"
Polityka",
ПольшаМариуш Урбанек (Mariusz Urbanek)
©
РИА Новости РыбаковPolityka: В Польше очередные серии фильма, посвященного Анне Герман, собирают по пятницам шесть миллионов зрителей, в последний раз эта цифра выросла даже до 6,8 миллиона (воскресные повторы смотрит 1,8 миллиона зрителей). В России сериал каждую неделю смотрели 22 миллиона человек... Производство российское, режиссер польский. Анна Герман объединяет народы, с давних пор находящиеся в сложных отношениях?
Вальдемар Кшистек (Waldemar Krzystek): Я думаю, этот фильм стал сюрпризом для всех. Мы все знали, что Герман была певицей с ангельским голосом, и больше ничего. Сейчас через ее биографию россияне открывают для себя такие вещи в своей истории, о которых они не знали или не хотели помнить. Я тоже узнал о многих деталях только в процессе подготовки к съемкам, хотя я родился во Вроцлаве и знаком со многими людьми, которые помнят Анну Герман по временам, когда она училась там в университете. Но, например, о том, что ее отца убил НКВД я, конечно, не знал.
- Фильм с самого начала задумывался как такое глубокое погружение в историю?
- Вначале я думал, что это будет фильм о необычайно талантливом человеке, который стоял на пороге мировой славы, уже подписал контракты, и вдруг все это прервала бессмысленная автомобильная авария в Италии. В ходе работы над сценарием я понял, что трагизм судьбы Герман заключался не только в этом. Всю жизнь она пыталась убежать от смерти: первый раз в конце 30-х, когда был убит ее отец. Я убедил производителей фильма и сценаристку, что мы должны об этом рассказать.

☆ ☆ ☆ ☆ ☆ ☆ ☆

• _ЗАДАНИЯ К ВЫПОЛНЕНИЮ_
1 - Почему, по словам режиссера в интервью о фильме про Анну Герман, фильм не ограничился рассказом об автомобильной аварии в Италии? Ответьте одним–тремя предложениями.
2 - Продолжите интервью о фильме про Анну Герман с того места, где оно обрывается.

• _ЗАПИСАННЫЕ ДАННЫЕ_
☆ ☆ ☆ ☆ ☆ ☆ ☆

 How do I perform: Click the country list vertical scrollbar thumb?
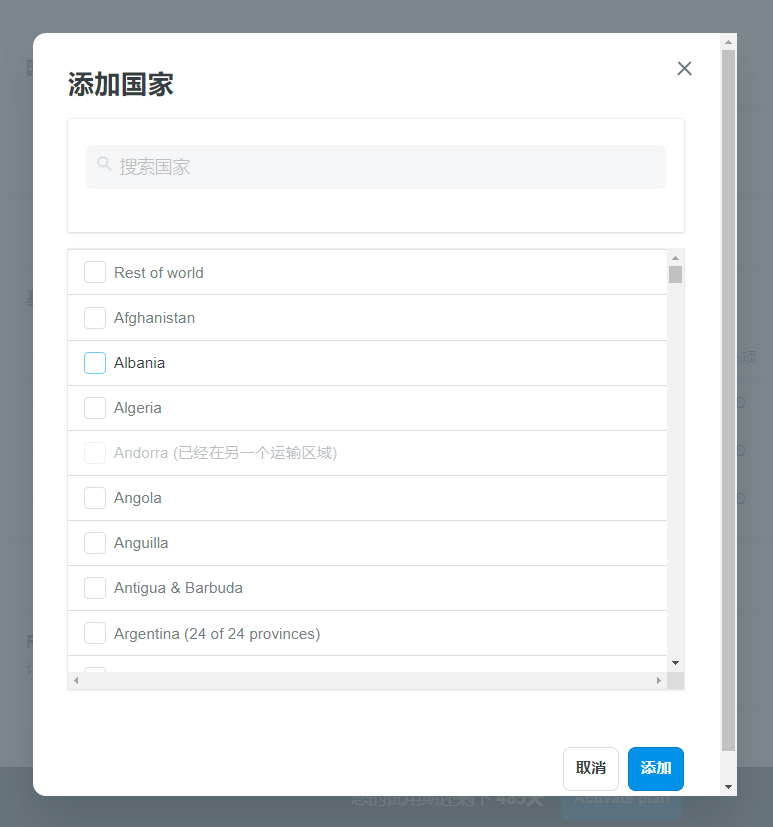point(675,275)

☆ ☆ ☆ ☆ ☆ ☆ ☆

• _ОТВЕТЫ ПО ЗАДАНИЯМ_
1 - Работая над сценарием, режиссер понял, что трагизм судьбы Герман заключался не только в аварии: всю жизнь она пыталась убежать от смерти, впервые в конце 30-х, когда был убит ее отец. Поэтому он убедил производителей фильма и сценаристку, что об этом нужно рассказать.

2 -
- Вам долго пришлось их уговаривать?
- Сценаристка Алина Семерякова - очень талантливый и смелый человек, для нее это тоже было очевидным.
- А для остальных?
- После показа фильма люди в интернете писали, что даже если можно понять сталинские чистки против т.н. врагов народа, то каким врагом мог быть отец Анны Герман? Ведь он был убит только потому, что хотел быть честным человеком. Какими врагами были Анна и ее мать? Если бы они не уехали из страны, их бы тоже убили. В процессе работы мы сильно расширили сценарий: изначально планировалось сделать восемь серий, а вышло десять.
- Проблем не возникло?
- Первый канал российского телевидения повел себя отлично. Когда я сказал: ладно, я буду делать этот фильм, но если мы хотим рассказать историю честно, нам понадобится больше времени. Для любого телеканала - это трагедия, потому что речь идет не только о времени показа, но и в первую очередь о деньгах на производство. Они дали деньги. В итоге вышел рассказ о самых сложных моментах польского и российского прошлого. Я ничего не выдумывал: жизнь Анны Герман - это история, в которой было все. Достаточно было ее рассказать. А благодаря окружавшей певицу легенде россияне были готовы этот рассказ принять.
- Они так ее любили?
- Они так ее любят до сих пор. В Польше о ней забыли, а в России продолжают выходить диски с ее записями, люди поют ее песни. Они называют ее «наша Аня».
- Вас не спрашивали, почему фильм об «их Ане» снимает поляк?
- Этот вопрос мне задавали постоянно.
- И что вы отвечали?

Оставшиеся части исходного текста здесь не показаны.